# "Devotion" movie (Korean War)



## Dimlee (Aug 2, 2022)

Probably, the first Western movie about Korean War in 50 years?

Reactions: Like Like:
3 | Like List reactions


----------



## FLYBOYJ (Aug 2, 2022)

Read the book, a real tear-jerker!

Reactions: Like Like:
1 | Like List reactions


----------



## Dimlee (Aug 2, 2022)

FLYBOYJ said:


> Read the book, a real tear-jerker!


Added to my "Korean War" list on Amazon. Thanks!

Reactions: Like Like:
1 | Like List reactions


----------



## Gnomey (Aug 4, 2022)

Looks interesting!


----------



## wlewisiii (Aug 8, 2022)

Jesse Brown and Thomas Hudner I presume?

Reactions: Like Like:
2 | Like List reactions


----------



## BlackSheep (Nov 12, 2022)

Dimlee said:


> Probably, the first Western movie about Korean War in 50 years?



Love the fighters of this movie/era, Corsair and ADs plus the MiG-15s look good in the trailer..


----------



## Capt. Vick (Nov 12, 2022)

It's out already?


----------



## BlackSheep (Nov 12, 2022)

Capt. Vick said:


> It's out already?


I don’t think so, but there are several trailers on YouTube…


----------



## BlackSheep (Nov 12, 2022)

Dimlee said:


> Probably, the first Western movie about Korean War in 50 years?

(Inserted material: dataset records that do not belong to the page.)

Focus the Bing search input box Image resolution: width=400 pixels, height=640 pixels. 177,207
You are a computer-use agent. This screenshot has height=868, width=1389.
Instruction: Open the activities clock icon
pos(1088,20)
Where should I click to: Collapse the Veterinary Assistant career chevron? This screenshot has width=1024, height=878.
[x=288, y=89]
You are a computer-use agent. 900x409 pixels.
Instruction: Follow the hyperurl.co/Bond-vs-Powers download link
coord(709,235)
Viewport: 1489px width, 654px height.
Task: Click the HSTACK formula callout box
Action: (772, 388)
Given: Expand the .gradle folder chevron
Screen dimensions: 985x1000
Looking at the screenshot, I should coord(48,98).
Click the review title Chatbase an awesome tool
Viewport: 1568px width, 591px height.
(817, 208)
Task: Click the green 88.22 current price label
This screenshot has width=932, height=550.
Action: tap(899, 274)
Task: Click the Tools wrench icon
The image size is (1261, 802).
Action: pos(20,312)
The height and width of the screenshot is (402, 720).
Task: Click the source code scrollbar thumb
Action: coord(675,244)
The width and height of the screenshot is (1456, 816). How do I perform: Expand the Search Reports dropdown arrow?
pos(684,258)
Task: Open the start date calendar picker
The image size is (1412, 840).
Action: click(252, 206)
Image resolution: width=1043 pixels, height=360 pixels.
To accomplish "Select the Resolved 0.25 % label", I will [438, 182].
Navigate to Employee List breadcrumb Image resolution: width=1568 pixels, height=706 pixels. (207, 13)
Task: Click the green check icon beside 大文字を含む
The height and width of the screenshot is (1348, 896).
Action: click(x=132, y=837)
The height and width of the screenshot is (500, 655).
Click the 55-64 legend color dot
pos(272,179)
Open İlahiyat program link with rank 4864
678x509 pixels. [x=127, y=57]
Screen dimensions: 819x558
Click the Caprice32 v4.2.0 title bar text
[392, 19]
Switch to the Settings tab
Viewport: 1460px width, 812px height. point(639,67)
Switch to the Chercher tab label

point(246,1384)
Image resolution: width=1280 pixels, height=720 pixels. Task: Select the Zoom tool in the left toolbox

If it is any where near as good as Bridges at Toko-Ri, I’ll gladly watch it. Mickey Rooney in the top hat flying CSAR, 😆..

Reactions: Like Like:
1 | Agree Agree:
3 | Like List reactions


----------



## rob23 (Nov 14, 2022)

I read about Brown and Hudner when I was in ninth grade in a Naval Aviation News that belonged to my NJROTC instructor. This was in '76, by the way. The story made me cry, in the same way the made for TV movie Brians Song did. I immediately thought of this story as a movie with Sidney Poitier as Brown and Rock Hudson as Hudner. Forty-Six years later the movie is finally made, I cannot wait to see it.


----------



## special ed (Nov 14, 2022)

I read of Jesse Brown in the late 1950s and painted a brown faced pilot in my Hawk F2H model.

Reactions: Like Like:
4 | Like List reactions


----------



## FLYBOYJ (Nov 14, 2022)

BlackSheep said:


> If it is any where near as good as Bridges at Toko-Ri, I’ll gladly watch it. Mickey Rooney in the top hat flying CSAR, 😆..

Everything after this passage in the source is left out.